A man in Texas was wrongfully arrested on the grounds of sexual assault, and he was sent to prison. He stayed there for 25 years, getting out in the mid-1990s. Another man had committed the crimes, but this wasn’t discovered until DNA evidence was used to clear his name.
However, that man had been ordered to pay child support before he went to jail. Since he was locked up, he missed the payments, and a court then told him he owed a total of $334,000.
However, since it has been shown that he should never have been in jail anyway, the state has to cover his expenses from that time—including the child support—under Timothy Cole Act.
While this is fairly straightforward, the amount that the state has to pay—using money collected with taxes—is under consideration. A case has recently begun to determine if the state has to hand over the full total of $334,000 or if it should pay a lesser amount. Some are arguing the state should only pay $18,500.
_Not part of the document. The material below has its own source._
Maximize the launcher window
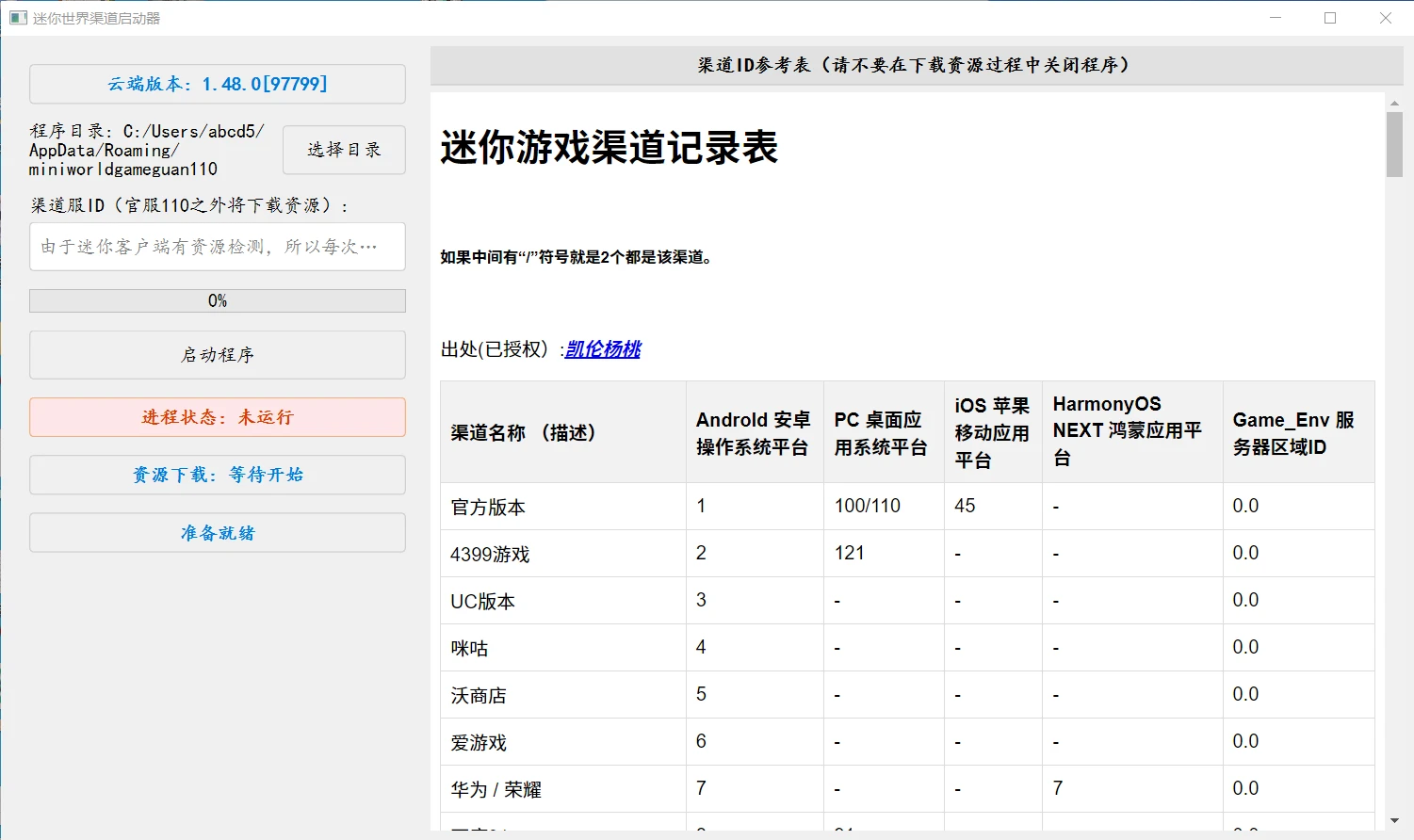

If the court sides with the state comptroller and says that the state shouldn’t have to pay the total, the issue returns for the wrongfully-convicted man, as he would then be obligated to pay whatever remains. If the state only has to pay the $18,500, then, the man would have to put up $315,500.
This is an incredibly important case because it shows just how large of an impact unpaid child support can have on all parties—both the man who was locked up mistakenly and the family who did not get $334,000 in payments. In complex cases, people must know all of their rights.